Lampungpost.id–Guru besar bidang ilmu politik Universitas Lampung (Unila) Prof Ari Darmastuti menyebut ada ancaman besar terhadap potensi kembalinya otoritarianisme di Indonesia.
Otoritarianisme merupakan kepatuhan buta terhadap otoritas, sebagai lawan dari kebebasan berpikir dan bertindak individu.
Pernyataan itu diungkapkan menanggapi gerakan-gerakan deklarasi yang telah dilakukan oleh beberapa perguruan tinggi dalam menyikapi kondisi demokrasi Indonesia akhir-akhir ini.
Baca Juga: Petisi Bulaksumur Bentuk Keprihatinan Demokrasi
Akademisi Jurusan Ilmu Pemerintahan FISIP Unila itu menyebut bahwa apa yang dilakukan oleh para guru besar dan civitas akademika tersebut adalah hal wajar.
“Gerakan-gerakan yang muncul dari perguruan tinggi adalah bentuk keresahan dari kondisi demokrasi kita hari ini. Tidak pantas disebut sebagai noise, itu adalah voice yang banyak dilupakan,” ujar Prof Ari saat diwawancara Lampost.co pada Minggu, 4 Februari 2024.
Baca Juga: Koalisi Reformasi Desak Kapolri Mengusut Tindakan Represi Mahasiswa Trilogi
Prof Ari menyebut anda-tanda kembali munculnya otoritarianisme tersebut sudah begitu terasa. Salah satunya terkait putusan MK nomor 90/PUU-XXI/2023 tentang batasan usia presiden yang dirasa tidak wajar.
“Bagaimana mungkin seorang paman membuat keputusan tentang hal yang berkenaan dengan jabatannya. Konflik of interestnya dalam putusan MK itu sangat terlihat sekali dan itu tidak etik sama sekali,” tegasnya.
“Belum lagi misalnya undang-undang ITE, Omnibus Law, Cipta kerja itu adalah undang-undang yang dibuat tanpa jaring suara dengan perguruan tinggi. Perguruan tinggi itu sebagai salah satu pilar demokrasi masyarakat politik yang perlu didengarkan,” sambungnya.
Kekuasaan Tertinggi
Menyinggung soal manufer presiden Joko Widodo dalam kontestasi Pemilu 2024, menurut Ari, meskipun secara secara aturan hukum hak berpolitik dimiliki presiden, namun secara etika hal tersebut tetap tidak pantas.
Sebab, jika sudah memihak, lanjut Ari, sebagai seorang yang memiliki kekuasaan tertinggi, presiden sangat dimungkinkan untuk mengerahkan seluruh instrumen kekuasannya.

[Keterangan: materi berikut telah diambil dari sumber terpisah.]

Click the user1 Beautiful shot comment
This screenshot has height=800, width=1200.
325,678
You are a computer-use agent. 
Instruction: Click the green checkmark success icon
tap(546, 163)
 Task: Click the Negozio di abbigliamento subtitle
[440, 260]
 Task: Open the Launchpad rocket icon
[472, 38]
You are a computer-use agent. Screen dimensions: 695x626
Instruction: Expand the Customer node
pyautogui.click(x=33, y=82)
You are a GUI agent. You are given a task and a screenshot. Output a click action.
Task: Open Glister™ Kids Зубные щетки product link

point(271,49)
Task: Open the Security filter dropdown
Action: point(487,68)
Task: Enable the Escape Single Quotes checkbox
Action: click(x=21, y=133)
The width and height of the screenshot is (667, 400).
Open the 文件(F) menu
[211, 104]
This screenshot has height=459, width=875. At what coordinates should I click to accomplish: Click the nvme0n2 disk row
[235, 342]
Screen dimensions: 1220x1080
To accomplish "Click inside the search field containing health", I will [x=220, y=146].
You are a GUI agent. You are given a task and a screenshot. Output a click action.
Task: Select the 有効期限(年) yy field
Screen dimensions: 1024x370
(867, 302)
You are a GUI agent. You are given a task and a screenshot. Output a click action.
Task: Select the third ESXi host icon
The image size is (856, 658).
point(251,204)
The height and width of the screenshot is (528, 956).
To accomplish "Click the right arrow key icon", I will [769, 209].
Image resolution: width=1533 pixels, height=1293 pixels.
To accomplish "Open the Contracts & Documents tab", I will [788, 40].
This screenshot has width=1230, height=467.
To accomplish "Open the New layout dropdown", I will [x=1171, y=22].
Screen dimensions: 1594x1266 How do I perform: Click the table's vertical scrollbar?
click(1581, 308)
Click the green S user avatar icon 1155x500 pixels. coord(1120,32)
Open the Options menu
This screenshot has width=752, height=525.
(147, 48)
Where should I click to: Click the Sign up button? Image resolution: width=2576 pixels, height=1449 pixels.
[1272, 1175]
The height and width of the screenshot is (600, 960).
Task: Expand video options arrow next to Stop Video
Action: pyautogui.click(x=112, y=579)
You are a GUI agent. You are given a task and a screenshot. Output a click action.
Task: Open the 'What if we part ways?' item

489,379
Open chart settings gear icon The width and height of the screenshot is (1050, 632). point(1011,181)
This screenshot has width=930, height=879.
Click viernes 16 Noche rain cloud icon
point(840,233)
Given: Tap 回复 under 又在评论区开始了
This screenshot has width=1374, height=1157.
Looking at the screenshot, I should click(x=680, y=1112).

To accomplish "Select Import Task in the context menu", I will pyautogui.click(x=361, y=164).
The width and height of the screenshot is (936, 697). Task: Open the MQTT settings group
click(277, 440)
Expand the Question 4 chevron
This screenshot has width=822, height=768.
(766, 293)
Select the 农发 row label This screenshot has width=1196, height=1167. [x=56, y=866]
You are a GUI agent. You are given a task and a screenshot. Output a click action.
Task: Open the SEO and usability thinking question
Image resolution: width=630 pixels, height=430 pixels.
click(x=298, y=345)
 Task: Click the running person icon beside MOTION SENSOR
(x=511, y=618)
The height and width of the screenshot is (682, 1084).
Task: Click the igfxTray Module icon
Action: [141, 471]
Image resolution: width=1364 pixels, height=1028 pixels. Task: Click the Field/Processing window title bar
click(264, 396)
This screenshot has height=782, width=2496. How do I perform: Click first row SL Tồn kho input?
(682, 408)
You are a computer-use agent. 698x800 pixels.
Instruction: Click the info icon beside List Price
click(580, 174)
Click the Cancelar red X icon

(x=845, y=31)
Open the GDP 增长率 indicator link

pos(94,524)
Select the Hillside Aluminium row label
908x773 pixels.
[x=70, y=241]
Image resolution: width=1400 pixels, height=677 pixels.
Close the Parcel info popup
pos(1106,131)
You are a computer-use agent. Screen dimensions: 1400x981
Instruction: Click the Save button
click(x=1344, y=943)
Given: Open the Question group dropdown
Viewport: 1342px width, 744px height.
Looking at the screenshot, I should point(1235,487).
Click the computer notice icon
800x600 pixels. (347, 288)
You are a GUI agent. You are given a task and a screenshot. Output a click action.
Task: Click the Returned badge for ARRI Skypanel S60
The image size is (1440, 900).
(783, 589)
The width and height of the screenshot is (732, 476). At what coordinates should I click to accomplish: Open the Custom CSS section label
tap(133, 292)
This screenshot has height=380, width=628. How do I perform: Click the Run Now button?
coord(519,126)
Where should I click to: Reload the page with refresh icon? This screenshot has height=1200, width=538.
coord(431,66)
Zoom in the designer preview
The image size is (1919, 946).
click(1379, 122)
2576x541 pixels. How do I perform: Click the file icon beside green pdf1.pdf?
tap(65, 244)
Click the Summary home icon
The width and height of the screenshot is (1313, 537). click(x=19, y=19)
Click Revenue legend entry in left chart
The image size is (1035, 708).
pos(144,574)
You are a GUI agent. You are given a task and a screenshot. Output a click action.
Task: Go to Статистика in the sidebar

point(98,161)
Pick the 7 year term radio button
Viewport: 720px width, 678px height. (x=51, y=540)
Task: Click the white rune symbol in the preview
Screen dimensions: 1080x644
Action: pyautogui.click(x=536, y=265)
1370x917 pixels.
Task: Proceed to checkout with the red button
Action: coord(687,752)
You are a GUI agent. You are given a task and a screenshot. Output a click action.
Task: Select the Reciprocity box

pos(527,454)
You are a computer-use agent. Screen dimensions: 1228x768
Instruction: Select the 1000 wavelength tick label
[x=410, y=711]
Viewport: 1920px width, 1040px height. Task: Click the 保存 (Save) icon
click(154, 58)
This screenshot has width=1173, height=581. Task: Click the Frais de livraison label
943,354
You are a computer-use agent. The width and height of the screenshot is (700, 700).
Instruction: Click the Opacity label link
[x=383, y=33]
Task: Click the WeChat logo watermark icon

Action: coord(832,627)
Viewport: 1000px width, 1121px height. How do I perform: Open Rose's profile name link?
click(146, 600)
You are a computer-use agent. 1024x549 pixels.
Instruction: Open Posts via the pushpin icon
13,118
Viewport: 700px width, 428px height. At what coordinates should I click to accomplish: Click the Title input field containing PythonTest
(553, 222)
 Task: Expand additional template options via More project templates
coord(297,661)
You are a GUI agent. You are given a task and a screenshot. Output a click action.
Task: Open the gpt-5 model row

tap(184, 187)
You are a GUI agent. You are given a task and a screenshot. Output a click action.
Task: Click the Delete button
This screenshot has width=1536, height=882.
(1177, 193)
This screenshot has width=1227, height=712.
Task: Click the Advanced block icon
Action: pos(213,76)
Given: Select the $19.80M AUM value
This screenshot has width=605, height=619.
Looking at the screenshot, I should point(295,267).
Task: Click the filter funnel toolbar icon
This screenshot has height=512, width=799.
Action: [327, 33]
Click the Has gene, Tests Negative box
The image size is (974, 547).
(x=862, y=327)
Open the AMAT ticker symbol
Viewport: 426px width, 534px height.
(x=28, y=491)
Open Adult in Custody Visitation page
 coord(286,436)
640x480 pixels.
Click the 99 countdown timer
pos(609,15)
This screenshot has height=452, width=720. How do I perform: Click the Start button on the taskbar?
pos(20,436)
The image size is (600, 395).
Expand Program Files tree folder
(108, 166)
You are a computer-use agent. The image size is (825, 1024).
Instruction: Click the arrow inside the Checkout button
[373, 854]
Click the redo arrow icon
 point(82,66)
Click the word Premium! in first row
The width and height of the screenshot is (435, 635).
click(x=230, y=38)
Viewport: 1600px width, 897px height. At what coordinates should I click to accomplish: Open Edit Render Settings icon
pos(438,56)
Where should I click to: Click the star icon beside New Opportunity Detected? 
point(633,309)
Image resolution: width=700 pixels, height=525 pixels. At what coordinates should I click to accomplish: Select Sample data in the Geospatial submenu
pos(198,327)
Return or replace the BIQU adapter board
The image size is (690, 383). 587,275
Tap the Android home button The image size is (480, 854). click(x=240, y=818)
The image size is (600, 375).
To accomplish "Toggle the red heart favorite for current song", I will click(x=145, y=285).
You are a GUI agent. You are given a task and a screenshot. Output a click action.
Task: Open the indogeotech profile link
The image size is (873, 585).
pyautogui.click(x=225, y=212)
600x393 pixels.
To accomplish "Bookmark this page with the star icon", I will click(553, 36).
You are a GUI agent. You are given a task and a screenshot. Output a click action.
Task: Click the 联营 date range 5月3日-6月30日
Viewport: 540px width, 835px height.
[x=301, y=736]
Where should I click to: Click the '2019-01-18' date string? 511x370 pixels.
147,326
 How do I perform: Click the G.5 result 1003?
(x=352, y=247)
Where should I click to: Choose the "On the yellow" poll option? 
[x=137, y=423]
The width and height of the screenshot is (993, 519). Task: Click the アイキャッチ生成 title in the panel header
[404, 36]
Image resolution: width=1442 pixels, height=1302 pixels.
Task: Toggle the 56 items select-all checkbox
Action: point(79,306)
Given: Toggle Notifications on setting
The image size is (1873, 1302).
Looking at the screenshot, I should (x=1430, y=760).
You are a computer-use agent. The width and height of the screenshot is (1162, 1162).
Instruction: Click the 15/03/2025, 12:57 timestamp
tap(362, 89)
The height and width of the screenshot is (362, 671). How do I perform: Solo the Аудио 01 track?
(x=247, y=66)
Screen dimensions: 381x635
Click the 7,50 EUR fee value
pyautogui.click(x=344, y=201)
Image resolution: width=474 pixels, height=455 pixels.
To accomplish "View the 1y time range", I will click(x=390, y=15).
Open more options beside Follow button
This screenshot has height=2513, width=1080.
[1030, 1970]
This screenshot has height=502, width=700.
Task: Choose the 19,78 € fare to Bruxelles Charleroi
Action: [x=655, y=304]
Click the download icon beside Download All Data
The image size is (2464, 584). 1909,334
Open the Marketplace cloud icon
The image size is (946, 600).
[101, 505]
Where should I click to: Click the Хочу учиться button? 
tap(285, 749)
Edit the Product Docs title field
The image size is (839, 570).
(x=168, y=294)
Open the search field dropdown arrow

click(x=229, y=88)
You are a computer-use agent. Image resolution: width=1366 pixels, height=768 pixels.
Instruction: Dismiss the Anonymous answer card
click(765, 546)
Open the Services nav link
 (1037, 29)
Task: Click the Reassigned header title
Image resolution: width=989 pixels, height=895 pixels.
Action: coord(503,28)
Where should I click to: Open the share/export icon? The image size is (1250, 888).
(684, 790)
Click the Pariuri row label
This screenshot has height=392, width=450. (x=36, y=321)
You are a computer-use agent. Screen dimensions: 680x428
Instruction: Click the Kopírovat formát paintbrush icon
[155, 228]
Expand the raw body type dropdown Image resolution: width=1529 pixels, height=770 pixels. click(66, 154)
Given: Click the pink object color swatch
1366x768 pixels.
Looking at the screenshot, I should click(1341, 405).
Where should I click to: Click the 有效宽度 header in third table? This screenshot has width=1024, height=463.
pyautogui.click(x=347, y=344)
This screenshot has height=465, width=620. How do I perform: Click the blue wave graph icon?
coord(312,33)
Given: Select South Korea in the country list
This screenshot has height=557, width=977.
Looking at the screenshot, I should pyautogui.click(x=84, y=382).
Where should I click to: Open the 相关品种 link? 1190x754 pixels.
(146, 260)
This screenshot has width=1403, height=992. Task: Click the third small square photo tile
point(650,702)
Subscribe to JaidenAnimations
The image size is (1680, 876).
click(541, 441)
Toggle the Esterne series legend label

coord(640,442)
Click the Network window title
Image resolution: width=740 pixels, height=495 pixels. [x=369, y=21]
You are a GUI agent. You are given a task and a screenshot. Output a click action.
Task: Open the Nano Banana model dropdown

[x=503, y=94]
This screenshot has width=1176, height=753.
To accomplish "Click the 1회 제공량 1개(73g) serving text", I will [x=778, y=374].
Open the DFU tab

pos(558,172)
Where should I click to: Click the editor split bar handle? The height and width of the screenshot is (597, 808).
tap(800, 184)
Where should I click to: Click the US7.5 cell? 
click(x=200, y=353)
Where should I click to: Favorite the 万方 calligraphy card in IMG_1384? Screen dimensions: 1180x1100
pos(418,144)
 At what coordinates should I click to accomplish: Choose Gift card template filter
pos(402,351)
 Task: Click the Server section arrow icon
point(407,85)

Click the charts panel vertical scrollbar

“Presiden sebagai seorang kepala pemerintahan, wajib menjadi pilar demokrasi yang menjunjung tinggi freedom (kebebasan), equality (kesetaraan), dan justice (penegakan hukum),” kata dia.
Prof Ari menjelaskan, perguruan tinggi menempati peran strategis untuk mengawal keberlangsungan demokrasi. Dalam teori-demokrasi disebutkan bahwa perguruan tinggi adalah infrastruktur politik yang tugasnya mengawasi suprastruktur politik.
“Sebagai infrastruktur politik, perguruan tinggi beserta orang-orang di dalamnya yang dipenuhi oleh para ahli punya tanggung jawab kepada rakyat, bukan pada rezim,” ujarnya.
Menyinggung apakah para guru besar di kampus Unila juga akan melakukan seruan serupa? Prof Ari masih mencoba mendiskusikannya bersama dengan para dosen lainnya.
“Paling lambat minggu depan ini saya akan menghubungi teman-teman saya yang hari ini lagi pada ke Malaysia untuk kita diskusi. Kalau mau membuat pernyataan beberapa orang yang tanda tangan tidak masalah. Saya mungkin akan mulai dalam beberapa hari ke depan,” ujarnya (CR2)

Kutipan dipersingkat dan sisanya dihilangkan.